* [GIVEN INSTRUCTION]
Rewrite the items from the start up to and including the line with "point(53,10)", replacing "screenshot" with "screen image" and keeping everything else the same. Leave out the pictures.

* [DATASET CONTENT]
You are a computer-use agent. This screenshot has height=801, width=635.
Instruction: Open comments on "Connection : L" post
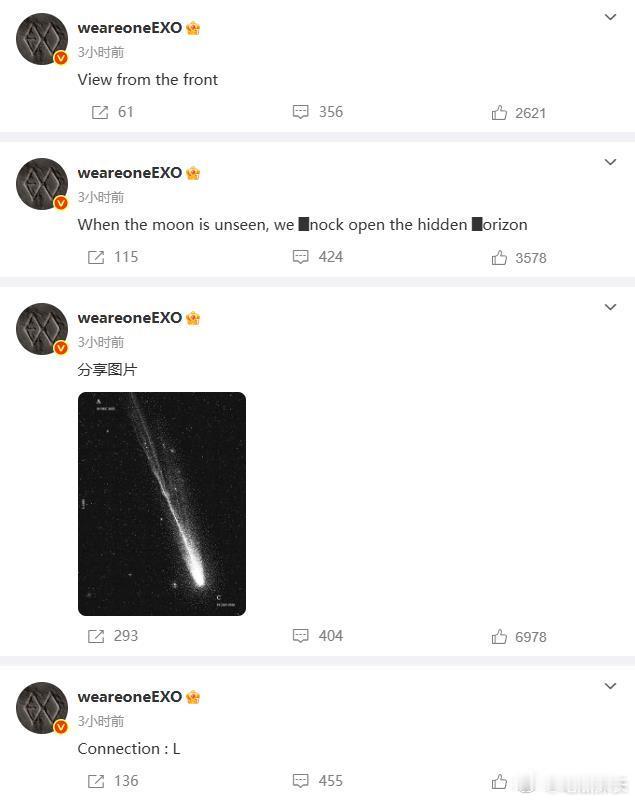pyautogui.click(x=317, y=781)
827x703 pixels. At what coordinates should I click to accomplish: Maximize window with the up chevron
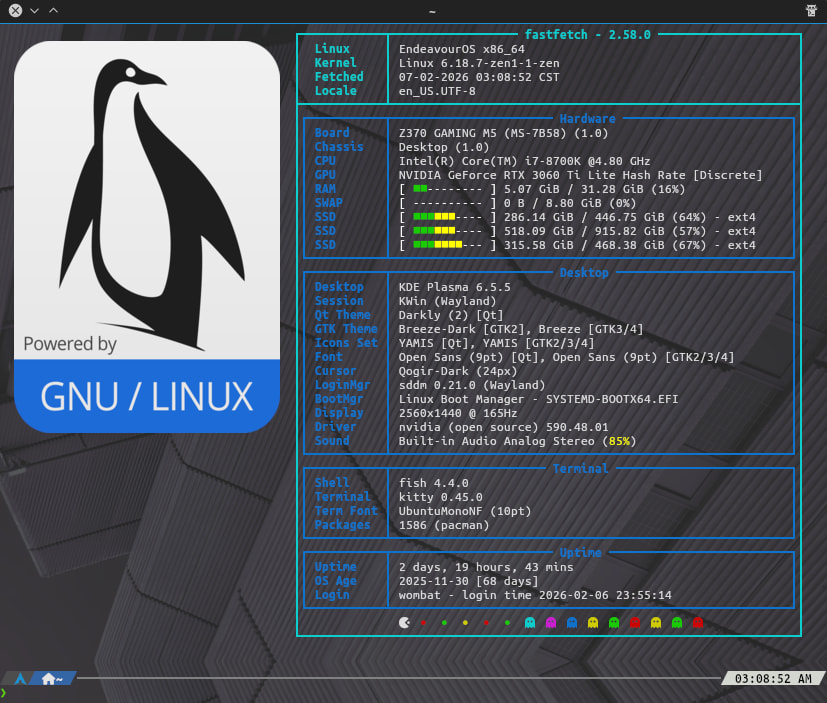point(53,10)
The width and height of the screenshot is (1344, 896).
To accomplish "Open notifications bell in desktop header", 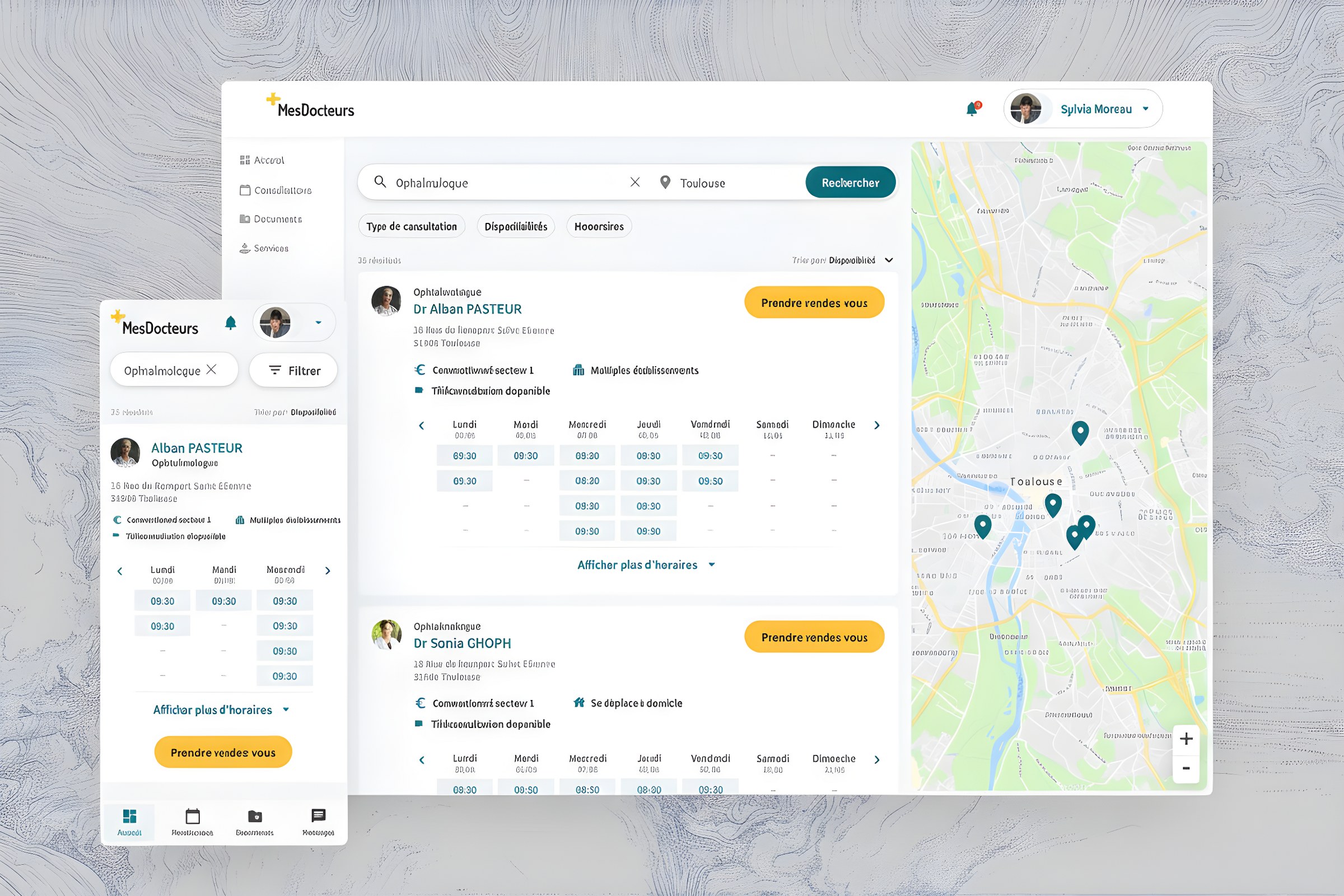I will (x=972, y=109).
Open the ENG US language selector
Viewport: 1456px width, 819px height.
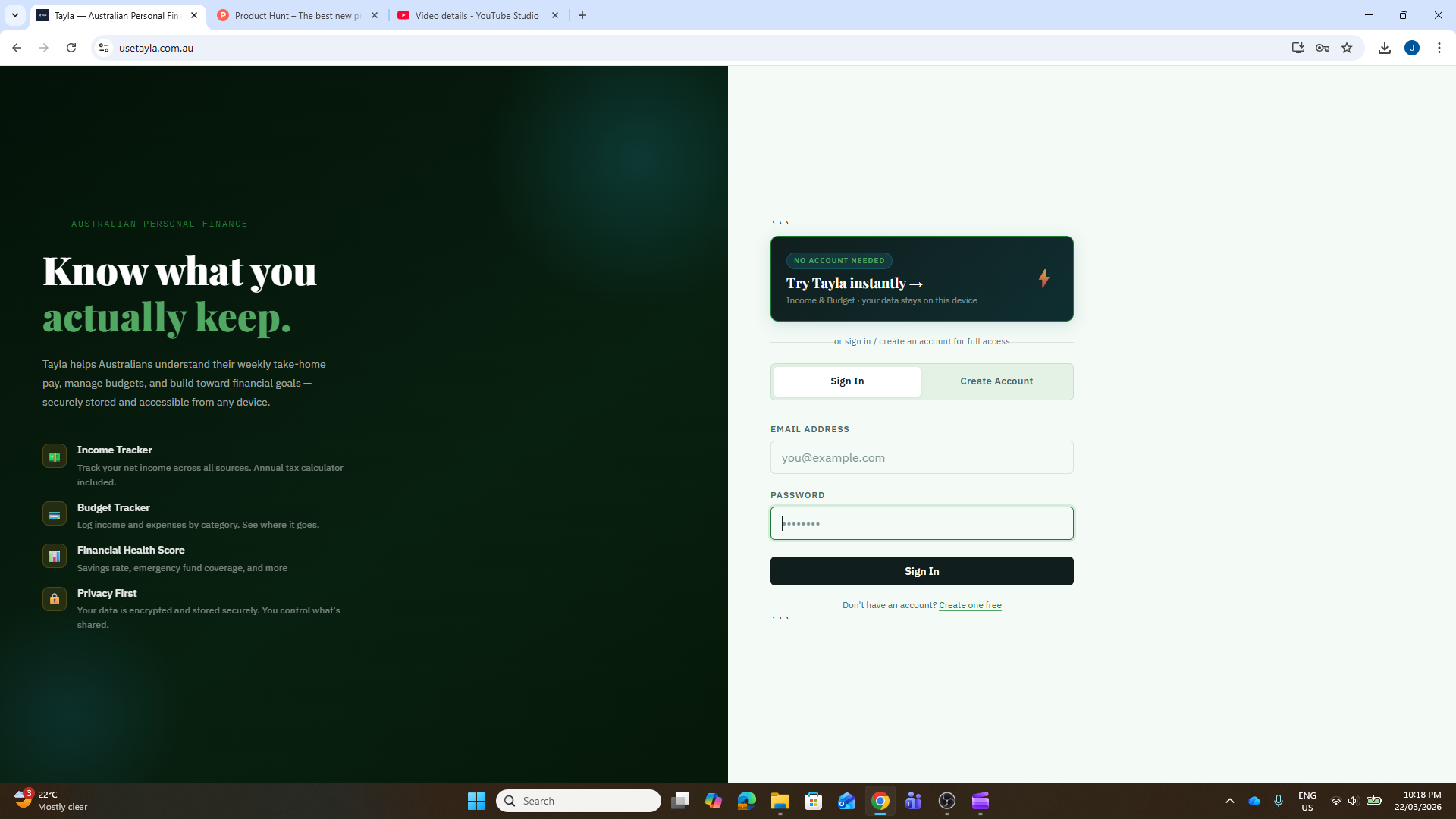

* [COMPLETE ANSWER]
You are a computer-use agent. This screen image has height=801, width=635.
Instruction: Open comments on "Connection : L" post
pyautogui.click(x=317, y=781)
827x703 pixels. At what coordinates should I click to accomplish: Maximize window with the up chevron
point(53,10)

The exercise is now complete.